独特の匂いを嗅ぎながらリストに書かれた蔵の地図を元にアイテム探しが始まった。




約1時間後。


蔵の外に置いてきた回収物用の箱はかなり埋まってきた。はなちゃんの呪いの人形もあったし魂抜き用ティッシュもあった。

額に光る汗を拭いながら雲薙はメモを確認した。

全部のアイテムにチェックがうたれている。完璧に回収したようだ。




「あれ、この紙…裏になにか書いてある」




紙の表の右下。

祖母の字で「裏アル」と書かれているのに気がついた雲薙は髪を裏返し残るアイテムを確認しようとする。




「…これは…指輪?」




紙の裏に書かれていたのは小さな指輪の絵とその指輪の場所を示した地図。

そして。




「縁結びの指輪…ってなんだろ」




小さな指輪には細い糸のような模様がある。

赤い糸のつもりなんだろうか。だったらこの指輪は小指にはめるのか、それとも薬指なのか。


使用用途は何となく想像できる。


女の子であれば…まぁ、好いた相手に付けるのだろう

だったらペアで置いてあるはずだ。

男の子であっても好いた相手がいればつけるだろうし。


自分と相手を繋ぐ【指輪】。

普通に考えて2つセットだろう。




雲薙はメモに書いてある場所にあった小さな箱を見つけると少し期待を込めながらゆっくり開く。




「あれ、1個しかない!」




自分の予想が外れていたなんて。

そう言いたげな声を上げる雲薙だが、たしかに1つしかない。

縁結び、なんて言いながらこれでは縁が結べないのではないかと若干心配になる。



懐中電灯で照らされた指輪はお世辞にも綺麗な状態とは言えないが値はするのではないだろうか。

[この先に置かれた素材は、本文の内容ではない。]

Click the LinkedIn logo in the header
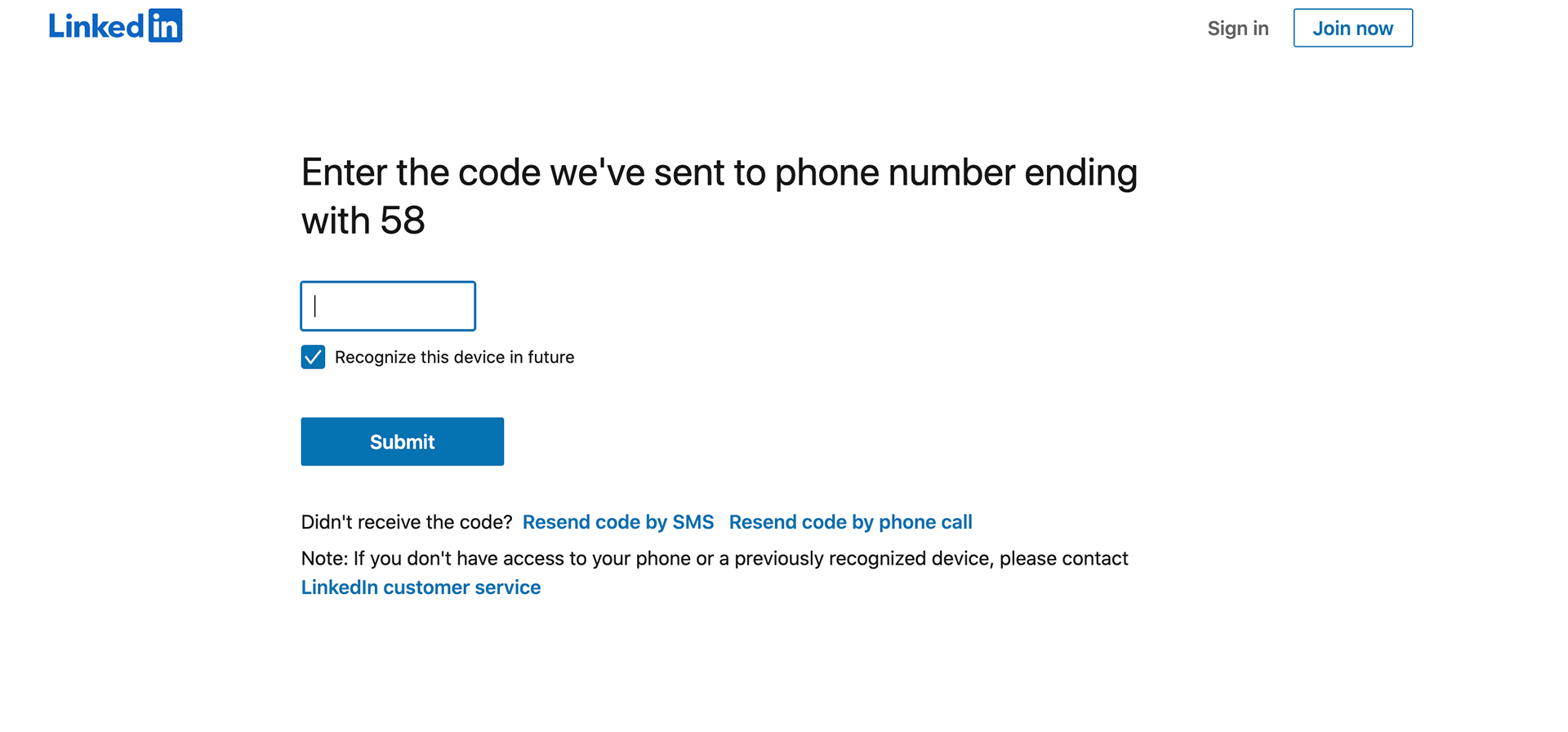 tap(115, 26)
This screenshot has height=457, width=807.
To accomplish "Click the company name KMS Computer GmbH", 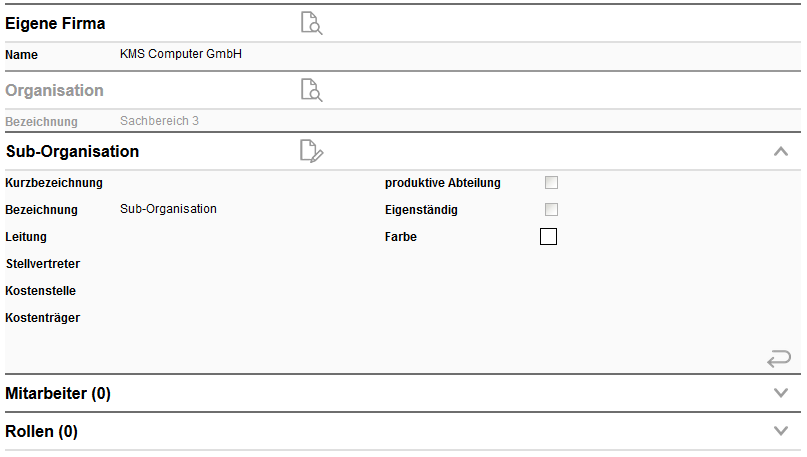I will (181, 54).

とりあえず回収…と行きたいところだが、先程から雲薙はこの指輪に強く惹かれていた。


祖母の遺した指輪。


相手の分がないのが気になるが嵌めなければ問題は無さそうだ。祖母に心の中で謝罪をしながら雲薙はポケットに指輪を入れた。





それから数日後。


指輪は雲薙の御守りとなっていた。

実際、不運なことも少なくなっている気がするし雲薙はご機嫌である。



しかし雲薙は【好事魔多し】という言葉を知らなかった。


良いことには邪魔が入りやすいのだ、というそのことわざを。











いつものように帰宅し


いつものように母の話を聞き流し


いつものように自室へと向かう




そんな【日常】





そんな彼女の普通の日常にイレギュラーが訪れる








「はぁ…疲れた…」


「人の子、名は?」




雲薙がドアを開ける。


目に入るのは見たこともない少年。


空のような青色の着物に雲のように白いマフラー。

左右で形の違う耳飾り。

日本人の象徴である黒髪黒目。


人間のようで人間とは少し違う雰囲気の少年に雲薙は声が出せなかった。出そうと思っても何をいえばいいのか分からないのだ。

こんな少年、知らない。

それに質問された気がするけどちょっと待って欲しい。混乱する。




「どどど、どちら様ですかっ!?」


「京だ」


「そうだけどそうじゃない!」




すまし顔でベッドに腰掛け当然のように答えてくる少年。

年下のようにも思えるが口調からして年上だろうか。

よく分かりにくい。




「さぁ僕は答えたぞ。娘、名は?」




その容姿で「我」とかじゃなくて「僕」なの、と場違いな疑問が出てくる。

着物着てる人間はだいたい一人称が変わっているという偏見をもつ彼女ならではの思考回路である。




「あ、天宮雲薙…デス」


「そうか。」


「なにかうちに御用でしょうか…」




若干思考を放棄した雲薙は開き直ったように少年に問う。






「雲薙、お前は【縁結びの指輪】を持っているだろう?それを僕に渡せ」






そして、今。

私・天宮雲薙は先程、意識とサヨナラしました。